Same thing's got to go on in our business. All the advertising marketing, all those resources have to funnel into whatever is our equivalent of the performance on the field. And then a bunch of information has to funnel back out the other side.

Skip to this slide, Tracy. Here's the worst word in sales. Now in business, I teach you the worst word is one. Worst word of all in business is one. One of anything. So if too much of your income's dependent on one account, one product, one service, one method of distribution, one method of marketing. If we have one indispensable employee, et cetera, et cetera, worst number in business. Here's the worst word in selling, random.

It's the worst word and it is what is going on a lot. So I do very well in selling, always have. You slide it all the rest of the way up. I don't do well by wandering out here and talking about whatever my mood dictates.

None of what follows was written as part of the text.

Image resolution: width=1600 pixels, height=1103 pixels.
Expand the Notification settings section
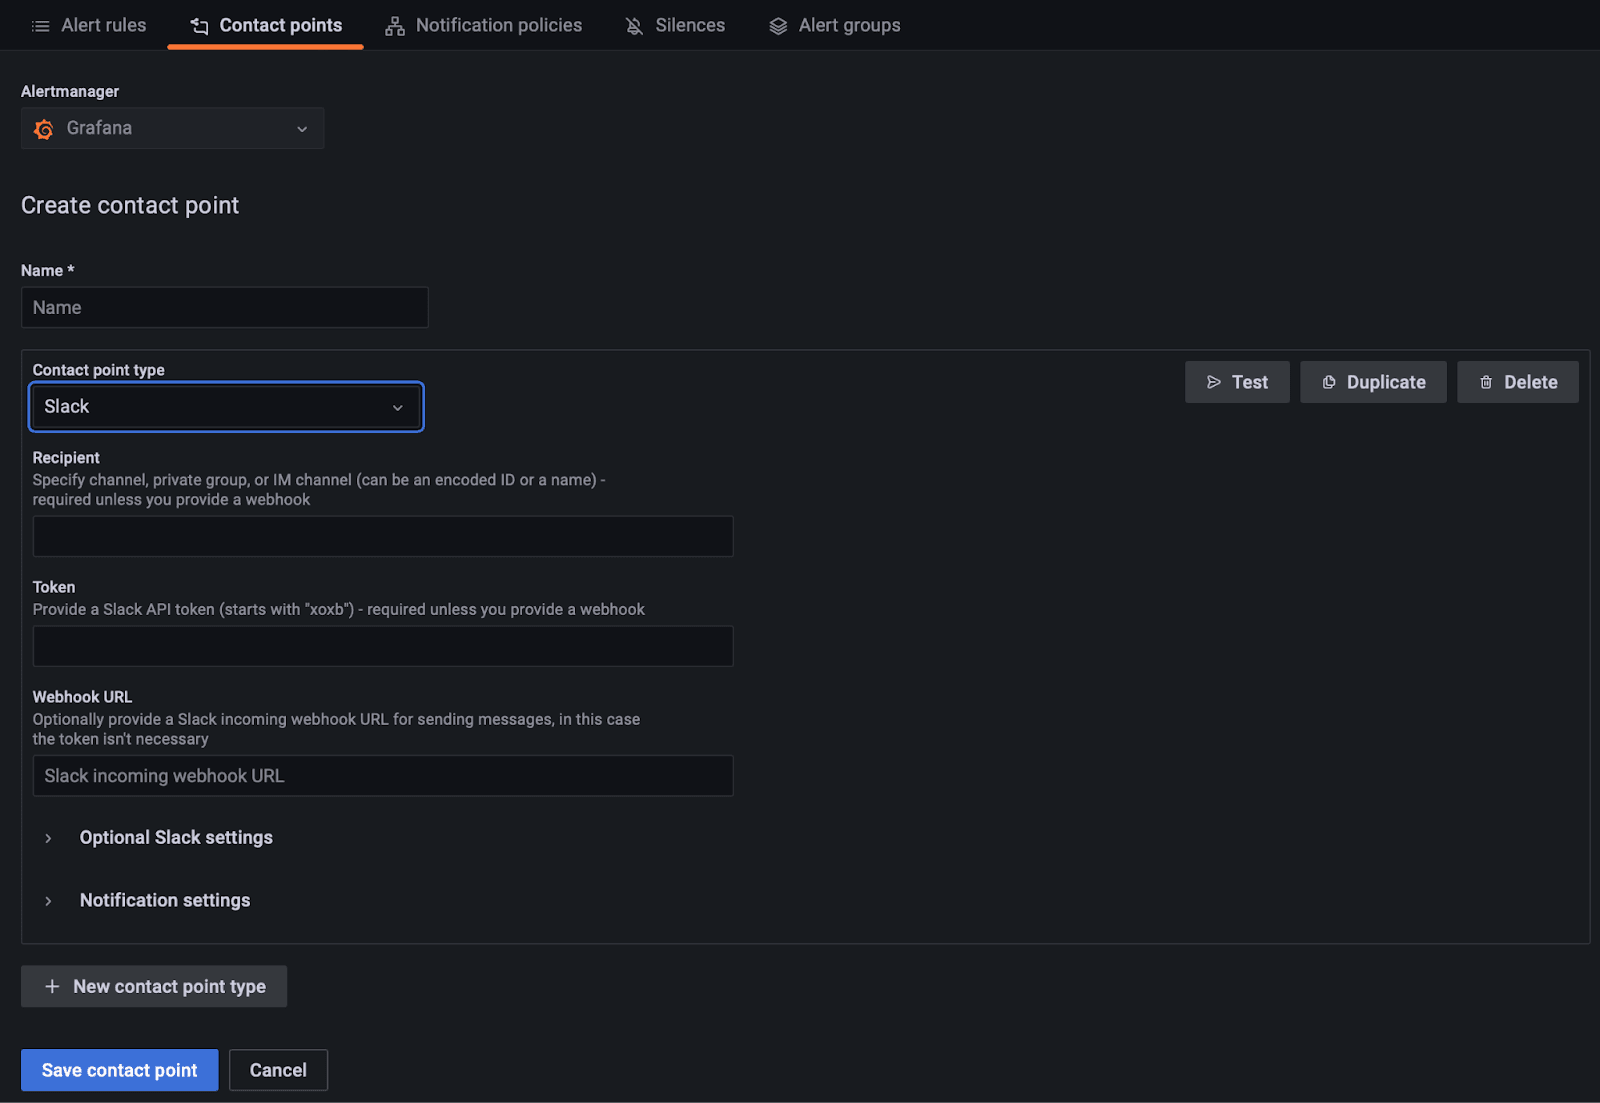point(164,901)
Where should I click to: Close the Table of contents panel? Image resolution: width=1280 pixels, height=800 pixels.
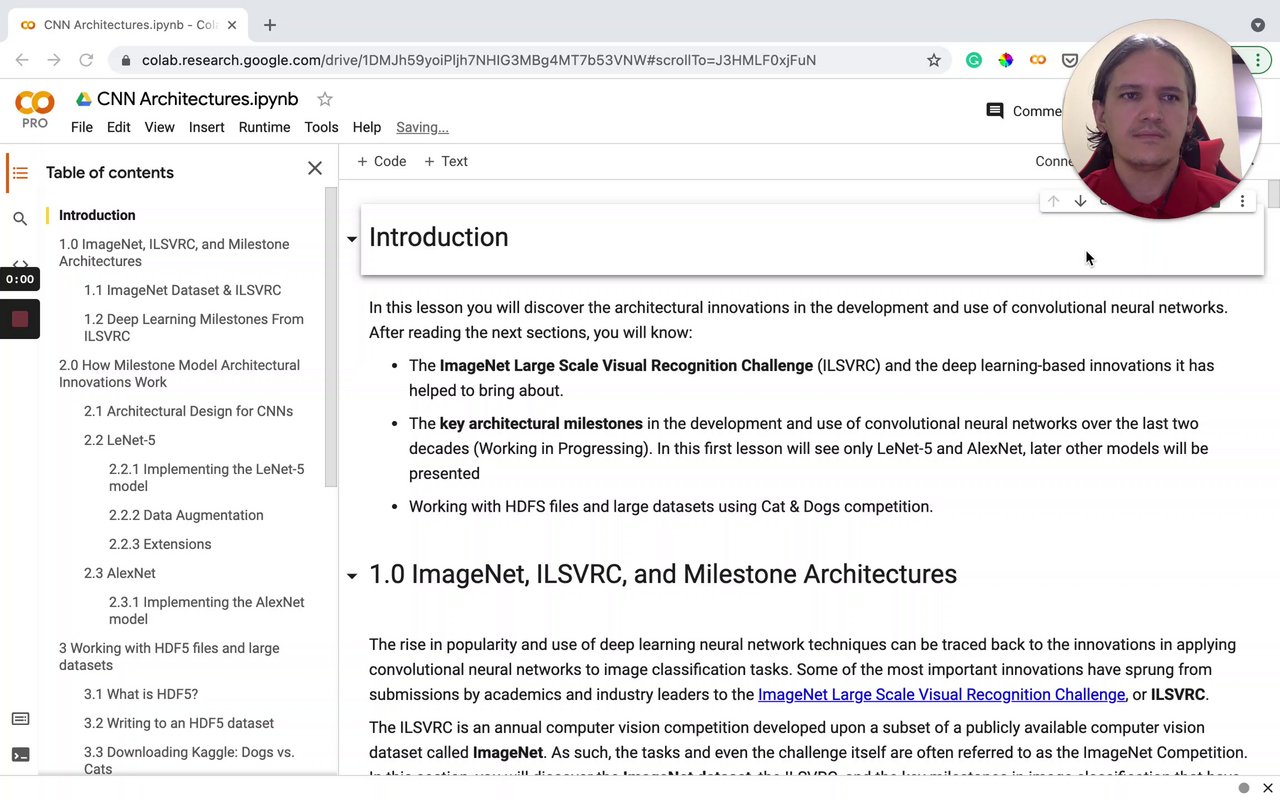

There was a guy who was on the Peter Lowe events with us for a number of years, I won't mention his name. You would know him. He's a very famous the speaker and he was always mystified that his results were erratic. He would do very well one day, do very well, the next.

I was on that tour for nine years. 22 to 27 events a year for nine years, same presentation. My results did not vary by more than 5%, with the exception of about five days in the entire nine years. They didn't vary, when I had laryngitis, couldn't talk. They didn't vary by geography. They didn't vary by size of audience. They didn't vary... by only 5%.

His were all over the place. He couldn't figure it out. I rarely saw him because he was on in the morning. I didn't go over in the afternoon. One day I'm over there and he's backstage and he's fiddling around with his notes. I said, "What are you doing?"

He said, "Oh," he said, "I read the newspaper this morning and I'm adding this. I'm going to talk about this. And so I got to find room to take something out and, I saw this on TV and I think it'd be fun to talk about." I said, "What are you doing? You can't be changing the presentation day to day. You can't be going up there talking about whatever the hell you want to talk about today. The presentation got to stay the same."

So if you make sales calls and you hear a new joke, you think it's cool to tell that new joke to everybody that week. Well, that's a component part of your presentation. First of all, if the old joke worked real good, you better find a way to test the new joke against the old joke and quickly measure the results and see if they're interchangeable or not. You don't want to be just monkeying around with this. So you can't be random about it.

You've got to be strategic, planned, organized, disciplined. That's why I go bananas with this silliness of business people and sales people making important telephone calls on cell phones while they're running through airports or driving through a flood or surviving a hurricane or in the public restroom at the urinal peeing.

How can you possibly be handling that call well? You can't. So you spent all the time and energy and money and marketing and advertising to make the call happen. And now we're on the phone with an important prospect or an important client. And we're going to have this phone call while we're also thinking about, "I got to make sure not to pee on my shoes." Do you think that's like in a way of the most effective...? Yeah. It's in the way.

Okay. Let's talk about scripts for a second. A lot of people don't like scripts because they think it gets in the way of spontaneity. Well, it does. And you don't want spontaneity unless you're doing improv.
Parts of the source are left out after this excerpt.